Het gebruik van antibiotica veroorzaakt een afname van gunstige commensalen in het luchtwegmicrobioom en lijkt daarmee ‘ruimte’ te creëren voor ziekmakende bacteriën. Dit wordt op zichzelf weer in verband gebracht met een verhoogd risico op het ontwikkelen van acute infecties en chronische problemen zoals astma.
Virale infecties gaan vaak vooraf aan een bacteriële infectie en kunnen, net als bij antibioticagebruik, leiden tot verstoring van het microbioom in de luchtwegen en zo bijdragen aan kolonisatie en overgroei van potentiële ziekteverwekkers. Hierdoor ontstaat een verhoogd risico op de ontwikkeling van ademhalingsziekten als astma op latere leeftijd.

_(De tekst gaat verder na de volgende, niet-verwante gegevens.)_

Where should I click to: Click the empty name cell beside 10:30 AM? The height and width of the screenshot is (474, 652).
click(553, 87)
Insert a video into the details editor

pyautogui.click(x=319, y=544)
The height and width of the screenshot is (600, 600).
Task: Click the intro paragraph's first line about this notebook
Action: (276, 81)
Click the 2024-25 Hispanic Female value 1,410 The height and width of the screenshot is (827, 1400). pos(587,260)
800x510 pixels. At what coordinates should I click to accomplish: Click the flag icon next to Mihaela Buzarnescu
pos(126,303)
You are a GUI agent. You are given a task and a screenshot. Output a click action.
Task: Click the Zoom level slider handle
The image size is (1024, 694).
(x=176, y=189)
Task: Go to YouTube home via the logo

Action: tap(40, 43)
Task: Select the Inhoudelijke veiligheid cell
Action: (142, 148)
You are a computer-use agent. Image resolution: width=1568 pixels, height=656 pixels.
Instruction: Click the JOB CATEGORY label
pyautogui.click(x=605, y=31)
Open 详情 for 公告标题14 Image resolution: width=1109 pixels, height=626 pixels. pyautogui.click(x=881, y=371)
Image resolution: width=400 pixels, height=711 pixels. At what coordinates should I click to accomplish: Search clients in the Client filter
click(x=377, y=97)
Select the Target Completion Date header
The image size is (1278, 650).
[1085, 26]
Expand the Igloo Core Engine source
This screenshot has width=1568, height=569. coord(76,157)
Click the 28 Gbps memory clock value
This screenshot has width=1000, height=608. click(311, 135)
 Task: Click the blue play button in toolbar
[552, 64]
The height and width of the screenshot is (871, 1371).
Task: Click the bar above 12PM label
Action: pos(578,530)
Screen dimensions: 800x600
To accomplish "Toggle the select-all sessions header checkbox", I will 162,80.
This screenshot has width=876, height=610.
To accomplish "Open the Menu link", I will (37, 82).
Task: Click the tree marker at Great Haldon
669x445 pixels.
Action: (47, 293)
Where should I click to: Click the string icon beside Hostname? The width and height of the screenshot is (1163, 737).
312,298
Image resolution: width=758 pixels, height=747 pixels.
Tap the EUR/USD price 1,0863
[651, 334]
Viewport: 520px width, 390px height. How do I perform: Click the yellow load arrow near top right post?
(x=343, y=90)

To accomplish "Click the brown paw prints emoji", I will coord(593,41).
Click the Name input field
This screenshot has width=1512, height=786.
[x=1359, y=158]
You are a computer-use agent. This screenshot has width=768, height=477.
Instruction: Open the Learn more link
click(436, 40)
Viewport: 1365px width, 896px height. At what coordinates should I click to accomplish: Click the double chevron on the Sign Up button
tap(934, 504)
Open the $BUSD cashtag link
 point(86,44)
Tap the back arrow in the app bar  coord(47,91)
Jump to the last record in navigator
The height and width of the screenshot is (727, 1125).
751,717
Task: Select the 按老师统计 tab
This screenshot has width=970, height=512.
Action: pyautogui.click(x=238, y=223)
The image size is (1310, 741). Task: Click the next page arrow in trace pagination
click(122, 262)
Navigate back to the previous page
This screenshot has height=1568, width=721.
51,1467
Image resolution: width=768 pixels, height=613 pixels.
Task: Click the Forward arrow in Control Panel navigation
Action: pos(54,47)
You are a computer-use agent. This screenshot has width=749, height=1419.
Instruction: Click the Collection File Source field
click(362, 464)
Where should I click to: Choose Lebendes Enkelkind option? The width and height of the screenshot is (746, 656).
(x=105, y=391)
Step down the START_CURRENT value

Verstoring luchtwegmicrobioom bij volwassenen
Acute en chronische luchtweginfecties zijn ook een zeer groot gezondheidsprobleem bij volwassenen en ouderen. Recent onderzoek toont aan dat ook hier de overgroei van ziekmakende bacteriën geassocieerd lijkt met een minder divers luchtwegmicrobioom en afwezigheid van sommige commensale soorten. De combinatie van afwezige, commensale bacteriesoorten met overgroei van potentieel ziekmakende bacteriën lijkt mogelijk een rol te spelen bij verergering van klachten van chronische luchtwegziekten zoals astma en COPD.
Ook hier moet nog verder onderzocht worden wat oorzaak en gevolg is, met andere woorden veroorzaakt de chronische ontstekingsreactie een verstoring van het microbioom of vice versa. Verder lijken antibiotica ook een rol te spelen in het verminderen van de diversiteit en verstoring van het microbiële evenwicht in de luchtwegen bij ouderen.
Het bestuderen van het luchtwegmicrobioom in relatie tot het risico op luchtwegproblemen is nog een relatief jong onderzoeksgebied. Studies naar het effect van geboortewijze, omgevingsfactoren, type voedsel, antibiotica en vaccins kunnen een basis leggen voor nieuwe manieren om luchtwegproblemen te voorkomen en te behandelen.